County to accept credit cards


By Peter H. Milliken

milliken@vindy.com

YOUNGSTOWN

The Mahoning County commissioners approved enabling credit- and debit-card acceptance over the counter for the first time by county courts and agencies for things such as fine, court cost, fee and tax payments.

Besides county and common pleas courts, county agencies authorized to accept those cards are the auditor’s, treasurer’s, recorder’s, sheriff’s, prosecutor’s, coroner’s, commissioners’, engineer’s and sanitary engineer’s offices, board of health and auto title department.

The credit-card companies’ service fees would be paid by the people electing to pay by credit card, said Gina Bricker, the assistant county prosecutor who drafted the resolution.

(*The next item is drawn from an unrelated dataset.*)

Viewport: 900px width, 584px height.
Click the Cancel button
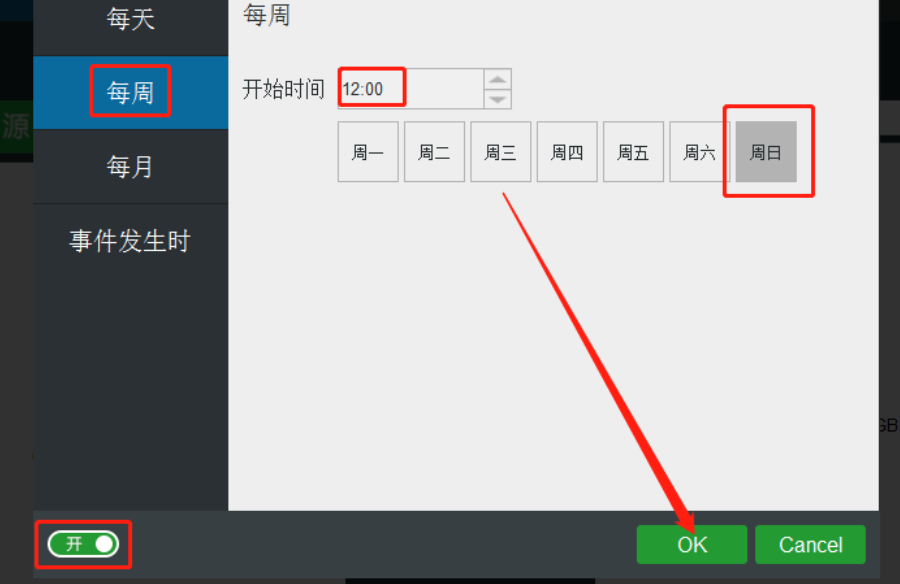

The resolution says that convenience surcharge can’t exceed 3 percent of the amount being paid.

When the program is launched, “You would be able to pay for any county expense through the use of a credit card, including auto-title fees,” Bricker said.

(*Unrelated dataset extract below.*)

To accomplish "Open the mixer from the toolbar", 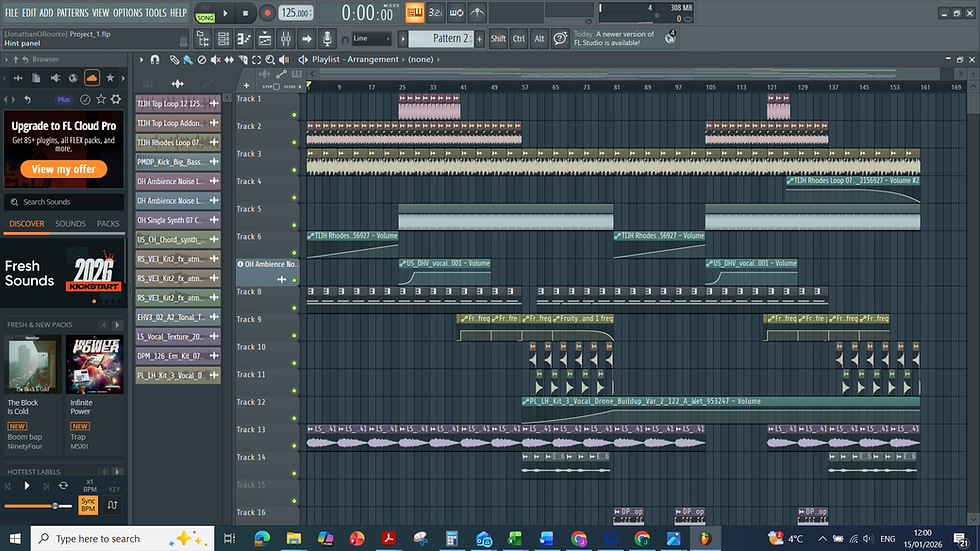I will coord(286,38).
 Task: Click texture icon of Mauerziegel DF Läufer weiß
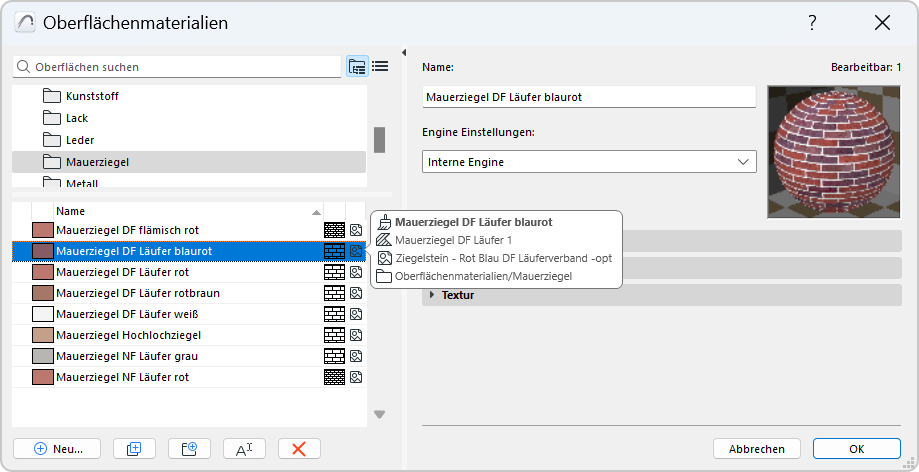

The commissioners also adopted an administrative order to abate unsanitary conditions on Pineview Drive in the northwest corner of Austintown, where home septic systems are failing near Meander Reservoir, which supplies drinking water for Youngstown and surrounding communities.

The order sets the stage for a new sanitary sewer to be built to serve 17 single-family Pineview Drive homes, and that sewer would go into service next year and connect to an existing sanitary sewer that runs along Ohltown Road, said Bill Coleman, office manager in the sanitary engineer’s office.

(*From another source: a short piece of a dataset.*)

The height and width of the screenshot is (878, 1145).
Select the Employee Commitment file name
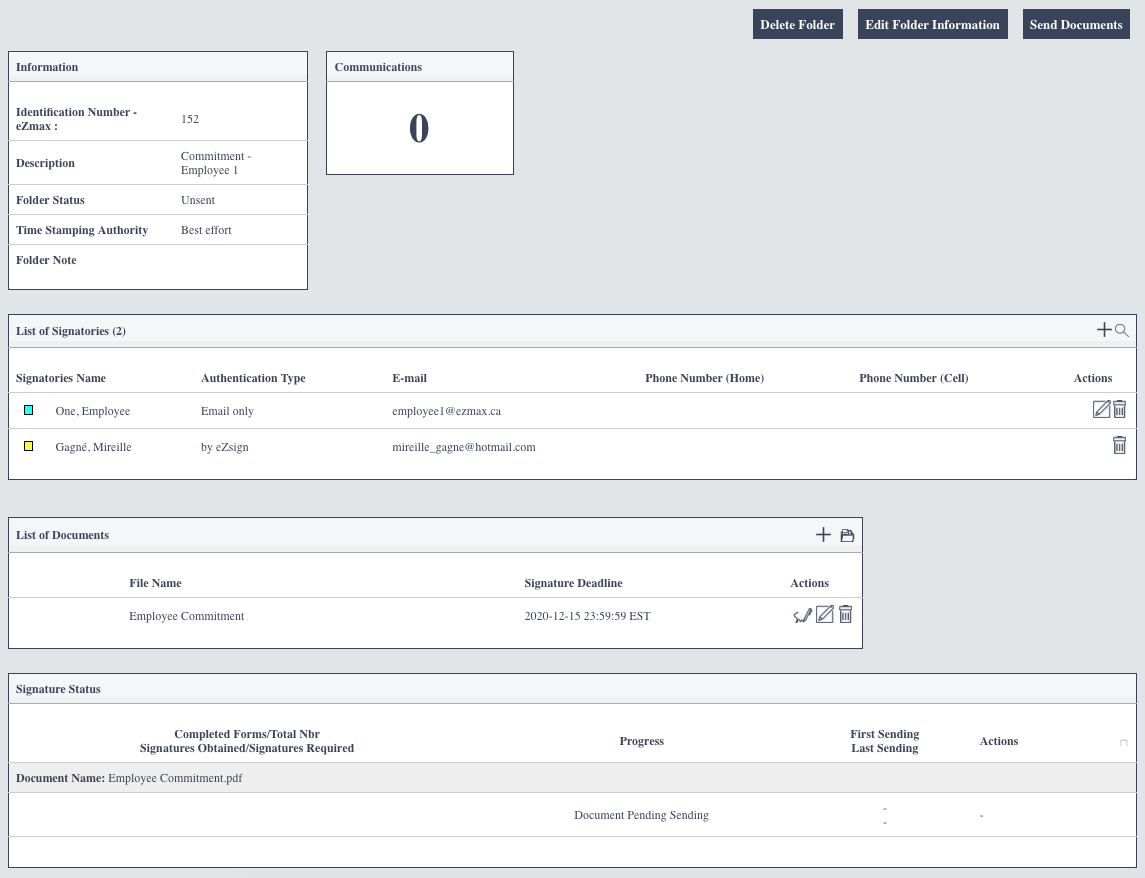click(x=186, y=616)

The failing septic systems will be eliminated when the sewer goes into service.

After tests found unacceptable levels of fecal coliform bacteria in Ohltown Road storm sewers, the county health board passed a resolution of complaint to the Ohio Environmental Protection Agency, which threatened enforcement action against the county if the problem isn’t resolved.

On another issue, Anthony Traficanti, chairman of the commissioners, said he will try to get management and the Teamsters union to the table to see if there’s any way to prevent the closing of the Tamarkin Co. warehouse on Victoria Road in Austintown, which employs 200 people and supplies Giant Eagle supermarkets.